Batch Bayesian optimization#

Sometimes it is practically convenient to query several points at a time. This notebook demonstrates four ways to perfom batch Bayesian optimization with Trieste.

[1]:
import numpy as np
import tensorflow as tf
from trieste.experimental.plotting import plot_acq_function_2d
import matplotlib.pyplot as plt
import trieste

np.random.seed(1234)
tf.random.set_seed(1234)
2024-11-05 15:39:05,918 INFO util.py:154 -- Missing packages: ['ipywidgets']. Run `pip install -U ipywidgets`, then restart the notebook server for rich notebook output.

Describe the problem#

In this example, we consider the same problem presented in our expected_improvement notebook, i.e. seeking the minimizer of the two-dimensional Branin function.
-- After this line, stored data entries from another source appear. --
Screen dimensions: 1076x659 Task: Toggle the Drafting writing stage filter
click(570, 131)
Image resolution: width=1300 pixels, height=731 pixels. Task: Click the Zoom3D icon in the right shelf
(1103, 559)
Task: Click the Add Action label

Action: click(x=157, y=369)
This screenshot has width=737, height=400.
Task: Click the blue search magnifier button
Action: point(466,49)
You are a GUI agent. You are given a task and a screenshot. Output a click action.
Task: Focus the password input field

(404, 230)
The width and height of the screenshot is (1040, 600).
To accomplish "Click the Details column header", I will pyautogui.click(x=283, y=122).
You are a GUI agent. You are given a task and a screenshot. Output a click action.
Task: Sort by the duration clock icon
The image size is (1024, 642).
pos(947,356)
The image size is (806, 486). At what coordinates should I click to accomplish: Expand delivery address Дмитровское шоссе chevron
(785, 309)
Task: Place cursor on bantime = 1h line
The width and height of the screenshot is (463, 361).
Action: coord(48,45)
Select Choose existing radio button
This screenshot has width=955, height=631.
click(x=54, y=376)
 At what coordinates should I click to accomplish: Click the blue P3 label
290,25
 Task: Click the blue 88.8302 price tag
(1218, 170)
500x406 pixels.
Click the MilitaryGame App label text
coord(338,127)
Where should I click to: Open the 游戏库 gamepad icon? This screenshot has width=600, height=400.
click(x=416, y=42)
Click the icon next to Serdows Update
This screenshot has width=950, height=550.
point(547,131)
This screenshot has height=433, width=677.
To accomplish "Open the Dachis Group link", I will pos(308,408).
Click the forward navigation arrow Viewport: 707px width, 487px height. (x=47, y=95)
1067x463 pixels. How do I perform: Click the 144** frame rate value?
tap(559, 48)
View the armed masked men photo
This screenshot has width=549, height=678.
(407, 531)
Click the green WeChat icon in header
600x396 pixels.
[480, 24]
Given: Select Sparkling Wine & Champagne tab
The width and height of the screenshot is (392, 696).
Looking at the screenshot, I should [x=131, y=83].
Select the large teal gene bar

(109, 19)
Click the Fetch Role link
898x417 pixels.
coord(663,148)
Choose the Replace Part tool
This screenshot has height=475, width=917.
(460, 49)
We begin our optimization after collecting five function evaluations from random locations in the search space.

[2]:
from trieste.objectives import ScaledBranin
from trieste.objectives.utils import mk_observer
from trieste.space import Box

observer = mk_observer(ScaledBranin.objective)
search_space = Box([0, 0], [1, 1])

num_initial_points = 5
initial_query_points = search_space.sample(num_initial_points)
initial_data = observer(initial_query_points)

Surrogate model#

Just like in purely sequential optimization, we fit a surrogate Gaussian process model to the initial data. The GPflow models cannot be used directly in our Bayesian optimization routines, so we build a GPflow’s GPR model using Trieste’s convenient model build function build_gpr and pass it to the GaussianProcessRegression wrapper. Note that we set the likelihood variance to a small number because we are dealing with a noise-free problem.

[3]:
import gpflow
from trieste.models.gpflow import GaussianProcessRegression, build_gpr


gpflow_model = build_gpr(initial_data, search_space, likelihood_variance=1e-7)
model = GaussianProcessRegression(gpflow_model)

Batch acquisition functions.#

To perform batch BO, we must define a batch acquisition function. Four batch acquisition functions supported in Trieste are BatchMonteCarloExpectedImprovement, LocalPenalization (see [GonzalezDHL16]), Fantasizer (see [GLRC10b]) and GIBBON (see [MLGR21]).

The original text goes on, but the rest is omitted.